‹ La Coupe, Lupo Liverani, Le Toast, Garnier, Le Contrebandier, La Rêverie à ParisChapitre 41 sur 46 · Scène XI.

Scène XI.

LUPO, ROLAND, LIVERANI, qu’Angelo tient renversé.

ROLAND.

Sus ! sus ! il a monté jusqu’ici.

LUPO.

La peur donne donc des ailes à la vieillesse ! Où est-il ?

ANGELO.

Là, renversé, vois, mon manteau étouffe ses cris ; frappe-le !

LUPO.

Oui, sa vie m’appartient.

ANGELO, maintenant le manteau sur la figure de Liverani.

Tu hésites, allons donc !

LUPO.

Attends ; il ne résiste pas ! Tuer l’ennemi à terre !… Messire Galvan, reprenez vos esprits… écoutez… il me faut de l’or, beaucoup d’or pour sauver mon père,… mon père qui est en prison… Répondez ! Êtes-vous sourd ? Rachetez-vous ! Jurez de rendre la liberté à mon père, de la lui rendre à tout prix, et je vous fais grâce !

ROLAND.

Il ne veut pas, il aime mieux son or que sa vie.

LUPO, frappant Liverani de sa dague.

Meurs donc, chien d’avare, puisque ton sang est la rançon de mon père !

ROLAND.

Bien ! Bon voyage, messire Galvan ! (Angelo se relève)

LIVERANI, se débattant, écarte le manteau.

Galvan ! c’est lui qui m’avait délivré… Hélas ! mon fils !… mon fils ! ô mon fils !…

LUPO.

Mon père !…

ANGELO.

Il expire.

ROLAND.

Mon maître !…

LUPO.

Vengeance divine, écrase-moi ! (Il tombe sur le corps de son père.)

ANGELO.

Cette fois il est perdu, j’espère ! Ô Satan, prends-le ! sois plus fort que Dieu même.

SATAN, ailé et flamboyant, sortant de terre entre lui et Lupo.

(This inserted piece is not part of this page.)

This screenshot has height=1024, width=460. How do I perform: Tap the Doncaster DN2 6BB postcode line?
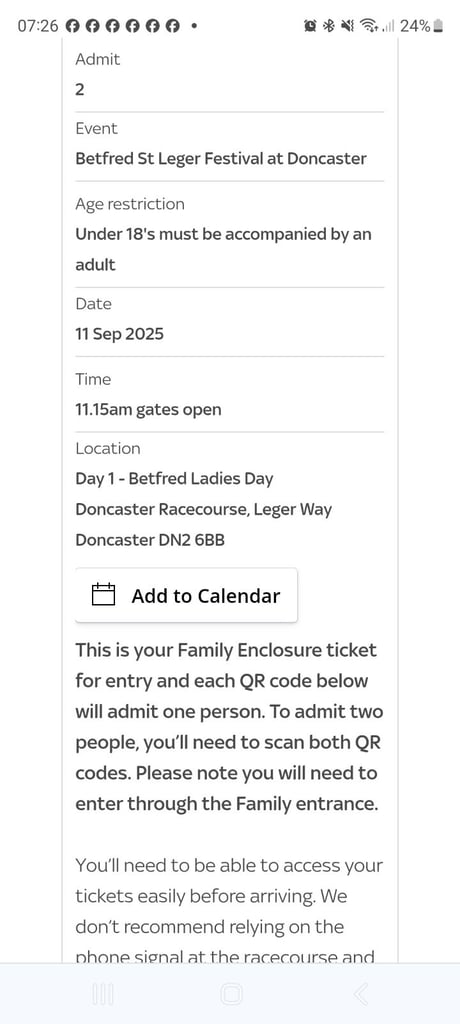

Suivez-moi tous deux dans la vie et dans la mort, toi qui as accompli le parricide, et toi qui l’as fait commettre ; vous m’appartenez sans rémission. De tels forfaits sont le triomphe de l’enfer et la limite de la protection d’en haut.

LIVERANI, se ranimant.

Tu mens, ennemi de Dieu ! La pitié céleste est sans bornes, et les larmes du cœur lavent les plus grands crimes. Ne désespère pas, mon fils ; tu peux te racheter par la douleur, fléchir Dieu par l’amour, le glorifier par la confiance…

LUPO.

Mon père ! mon père bien-aimé ! j’ai mérité les éternels supplices, ils ne sont rien pour moi au prix de ce que je souffre en vous voyant mourir de ma main. Dieu bon, Dieu juste, que je n’ai jamais su prier, fais qu’au séjour des justes mon père oublie que je suis né ! Fais qu’il soit heureux, et je ne te reprocherai pas mon châtiment. Et toi, Satan, que j’ai servi sans m’en rendre compte, fais de moi ce que tu voudras. Je te défie de me faire autant de mal que m’en fait ce cœur d’airain en se brisant dans ma poitrine.

SATAN.

Viens, ton père n’est plus, et il est sauvé. Tu as encore du temps à vivre. Je te verserai, dans les combats et les plaisirs, le breuvage de l’oubli.

LUPO.

Mon père !… (Il le baise au front.) plutôt que de t’oublier un jour, une heure, je m’élance dans l’abîme où il n’y aura plus pour moi d’expiation et désespoir. (Il veut se percer de sa dague.)

LE PETIT BERGER, paraissant et l’arrêtant.

Jette cette épée, prends ton père et suis-moi sous le chaume avec lui.

LUPO.

Lui rendrai-je la vie et le bonheur ?

LE BERGER.

Rien n’est impossible à l’amour. (Lupo et Roland emportent Liverani. — Ils sortent.)